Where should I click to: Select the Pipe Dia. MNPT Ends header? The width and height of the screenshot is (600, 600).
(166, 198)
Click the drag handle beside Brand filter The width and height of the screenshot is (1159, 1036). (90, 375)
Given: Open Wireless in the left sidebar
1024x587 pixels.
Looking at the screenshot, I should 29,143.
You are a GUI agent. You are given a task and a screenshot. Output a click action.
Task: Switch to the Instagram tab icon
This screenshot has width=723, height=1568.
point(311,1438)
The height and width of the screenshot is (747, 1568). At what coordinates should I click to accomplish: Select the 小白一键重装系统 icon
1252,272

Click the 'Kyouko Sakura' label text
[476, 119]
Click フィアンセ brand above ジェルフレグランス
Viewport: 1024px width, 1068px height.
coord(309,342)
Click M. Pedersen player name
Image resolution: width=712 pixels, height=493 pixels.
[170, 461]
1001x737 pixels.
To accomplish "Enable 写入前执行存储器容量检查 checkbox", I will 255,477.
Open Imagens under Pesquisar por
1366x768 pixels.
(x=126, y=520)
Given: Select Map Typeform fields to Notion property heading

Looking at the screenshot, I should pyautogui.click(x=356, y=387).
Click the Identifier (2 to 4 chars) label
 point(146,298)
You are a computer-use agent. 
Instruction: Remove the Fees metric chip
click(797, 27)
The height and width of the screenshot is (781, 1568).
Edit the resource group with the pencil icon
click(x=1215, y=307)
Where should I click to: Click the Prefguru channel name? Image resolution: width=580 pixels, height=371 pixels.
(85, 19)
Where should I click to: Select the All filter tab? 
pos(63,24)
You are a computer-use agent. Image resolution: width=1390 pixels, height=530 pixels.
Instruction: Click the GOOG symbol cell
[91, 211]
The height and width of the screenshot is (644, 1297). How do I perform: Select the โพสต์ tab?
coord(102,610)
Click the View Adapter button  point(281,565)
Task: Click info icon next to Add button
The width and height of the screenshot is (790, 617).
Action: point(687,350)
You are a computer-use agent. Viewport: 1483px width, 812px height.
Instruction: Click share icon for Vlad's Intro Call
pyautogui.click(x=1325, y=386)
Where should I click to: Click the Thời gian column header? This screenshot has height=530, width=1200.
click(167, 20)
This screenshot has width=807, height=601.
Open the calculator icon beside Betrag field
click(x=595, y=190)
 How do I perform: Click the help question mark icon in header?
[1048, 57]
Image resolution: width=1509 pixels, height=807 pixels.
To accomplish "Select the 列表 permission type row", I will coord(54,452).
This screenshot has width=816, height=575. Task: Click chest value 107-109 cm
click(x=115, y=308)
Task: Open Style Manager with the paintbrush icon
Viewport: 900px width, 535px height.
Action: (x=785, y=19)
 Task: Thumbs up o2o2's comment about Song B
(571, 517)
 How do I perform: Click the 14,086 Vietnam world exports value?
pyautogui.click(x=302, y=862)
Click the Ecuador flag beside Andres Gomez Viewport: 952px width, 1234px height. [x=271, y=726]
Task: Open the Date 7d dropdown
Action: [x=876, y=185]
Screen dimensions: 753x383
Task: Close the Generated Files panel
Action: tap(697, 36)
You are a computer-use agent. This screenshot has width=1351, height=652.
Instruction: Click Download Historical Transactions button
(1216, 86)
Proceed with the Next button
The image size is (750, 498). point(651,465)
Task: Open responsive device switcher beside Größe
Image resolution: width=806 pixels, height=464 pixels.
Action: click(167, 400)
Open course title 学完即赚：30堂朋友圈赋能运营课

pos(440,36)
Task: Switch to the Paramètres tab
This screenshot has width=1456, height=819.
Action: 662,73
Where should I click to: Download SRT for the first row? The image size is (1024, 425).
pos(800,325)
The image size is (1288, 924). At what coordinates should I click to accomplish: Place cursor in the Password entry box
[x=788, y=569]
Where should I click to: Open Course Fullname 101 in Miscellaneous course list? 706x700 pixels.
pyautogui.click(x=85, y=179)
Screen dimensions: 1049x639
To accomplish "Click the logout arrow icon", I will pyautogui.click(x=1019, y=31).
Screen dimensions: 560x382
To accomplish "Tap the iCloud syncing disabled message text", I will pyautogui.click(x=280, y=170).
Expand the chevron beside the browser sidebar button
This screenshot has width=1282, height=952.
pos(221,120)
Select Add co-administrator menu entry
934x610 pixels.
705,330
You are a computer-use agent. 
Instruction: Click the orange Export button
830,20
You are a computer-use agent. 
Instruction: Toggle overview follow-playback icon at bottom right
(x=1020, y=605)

+++

Task item.
Your answer should consist of each line of the data above in which the word "agent" occurs.

Task response.
You are a GUI agent. You are given a task and a screenshot. Output a click action.
You are a computer-use agent. 
You are a computer-use agent. Image resolution: width=1390 pixels, height=530 pixels.
You are a computer-use agent. Viewport: 1483px width, 812px height.
You are a computer-use agent. This screenshot has width=1351, height=652.
You are a computer-use agent. 
You are a computer-use agent. 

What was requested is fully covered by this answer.